Blackhorse was distracted by a tingle crawling along his scalp, followed by a sudden sensation that the top of his head was lifting off. Helen’s voice seemed to come from miles away. He squinted against the smoke stinging his eyes and attempted to focus. She came towards, breaking through the smokescreen. In the waning light of day, backlit by the setting sun, Helen’s red hair and porcelain skin glowed in the gathering gloom.
Blackhorse took a step forward and recoiled at the sight of blood on her extended hand. He blinked and her eyes were clean. Blackhorse chuckled to himself, thinking that heat and exhaustion must be getting to him. The firelight must just have been momentarily reflected against her pale skin. Preoccupied by these thoughts, it took a few moments for Helen’s voice to register.
“I’m sorry Ms. Brown. I didn’t hear the question.”
“It’s Mrs. Brown. I’m a widow. I said, what’s so funny?”
“Oh nothing, would you mind if we stepped inside? It’s a little smoky out here.”
“What for? Those men are dead. As far as I’m concerned, it’s case closed on my complaint. So, I don’t see why you want to talk to me now…unless…unless you think I know who killed them. Let me save you some time. I have no idea who killed them. I can tell you that it wasn’t me.”
“I’m not implying that you know anything about their deaths. By interviewing people with complaints against them, I hope to learn more about them and what they were doing in town.”
“Oh, I can tell you why they were in town. Come on inside. It’s time for my son’s medication.”
They entered the house via the back door, passing through a sunny lemon yellow kitchen. She invited him to have a seat in the living room, while she went upstairs to administer her son’s medications. Blackhorse was looking at family photos on the mantle over the fireplace, when Helen returned. He spoke without turning around.
“Is this your son? He’s very good looking.”
“Thank you, that was taken before Huntington’s disease took its toll on him. Look, not to be rude but I have a lot to do this evening. Can we get on with the interview? You said you were trying to figure out what those men were doing in town. I can answer that question. They had come to town for the yearly psytrance festival.”
“The what fesitival?”
“Psytrance…haven’t you ever heard of psychedelic trance festivals? The one they have here is held out in the woods at night. From what I understand, there are a lot of different styles of psytrance music. At the festival here, they play darkpsy music.

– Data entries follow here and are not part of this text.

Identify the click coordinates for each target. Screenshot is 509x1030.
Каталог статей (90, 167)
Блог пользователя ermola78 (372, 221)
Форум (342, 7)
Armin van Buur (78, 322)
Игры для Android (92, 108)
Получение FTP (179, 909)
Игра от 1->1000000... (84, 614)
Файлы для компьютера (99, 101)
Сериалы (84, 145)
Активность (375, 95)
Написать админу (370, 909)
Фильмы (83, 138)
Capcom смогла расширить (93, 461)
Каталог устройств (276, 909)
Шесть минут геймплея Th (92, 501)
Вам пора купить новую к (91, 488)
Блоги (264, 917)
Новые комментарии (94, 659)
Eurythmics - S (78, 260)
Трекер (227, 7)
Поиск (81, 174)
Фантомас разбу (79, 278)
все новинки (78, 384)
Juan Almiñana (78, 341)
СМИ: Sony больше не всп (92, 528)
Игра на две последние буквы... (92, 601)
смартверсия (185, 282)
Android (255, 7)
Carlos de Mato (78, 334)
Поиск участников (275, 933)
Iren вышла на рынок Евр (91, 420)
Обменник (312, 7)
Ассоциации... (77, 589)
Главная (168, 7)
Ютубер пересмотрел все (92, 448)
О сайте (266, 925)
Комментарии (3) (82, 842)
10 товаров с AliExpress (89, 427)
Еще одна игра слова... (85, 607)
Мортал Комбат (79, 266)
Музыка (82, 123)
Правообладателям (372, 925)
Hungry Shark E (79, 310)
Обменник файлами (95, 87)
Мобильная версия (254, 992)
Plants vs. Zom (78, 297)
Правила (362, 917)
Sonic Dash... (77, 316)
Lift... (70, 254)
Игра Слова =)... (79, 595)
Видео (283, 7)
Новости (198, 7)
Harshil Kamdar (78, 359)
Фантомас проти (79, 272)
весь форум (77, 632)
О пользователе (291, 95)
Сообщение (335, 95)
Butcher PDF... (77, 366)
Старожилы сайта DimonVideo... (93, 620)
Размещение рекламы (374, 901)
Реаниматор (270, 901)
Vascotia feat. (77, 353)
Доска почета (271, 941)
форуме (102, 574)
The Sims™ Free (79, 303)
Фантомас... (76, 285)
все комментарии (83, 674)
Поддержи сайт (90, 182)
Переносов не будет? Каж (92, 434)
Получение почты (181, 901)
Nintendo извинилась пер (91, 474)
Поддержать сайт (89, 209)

Its got this pulsing, repetitive, hypnotic driving beat that sends dancers into a kind of trance or meditation on the transcendence of death.”
“Let me guess, the attendees take drugs to…help them meditate?”
“Well, yes they take mind altering substances to deepen their meditative state. But it’s all natural like mushrooms, cannabis…”
“Opium popppies?”
“Some people might take those. The majority of the people who come down for the festival are harmless, mostly backpackers, cyber hippies, nomads living in vans, etc. Those three men that I called the cops on were bad people. They showed up here on a hot day. One of them asked for a drink of water. When I opened the door to hand it to him, he forced his way in and they robbed me. My son and I live alone here. We don’t have much and those three swarmed through here like locusts, eating up our food and taking anything of value they could get their filthy hands on.
Most things can be replaced, but they took my late husband’s watch it had a special engraved message on the back. It was like a little piece of him I could wear. Blackhorse felt awkward in the face of Helen’s naked grief. Outside by firelight, she had seemed younger, wild and free. In the well lit living room, he could see the worry lines creasing her high forehead and smudges of discoloration underneath her eyes. Blackhorse made a promise to do his best to track down the watch and return it to her. Not wishing her to revisit her grief any longer, he thanked Helen for her assistance and took his leave.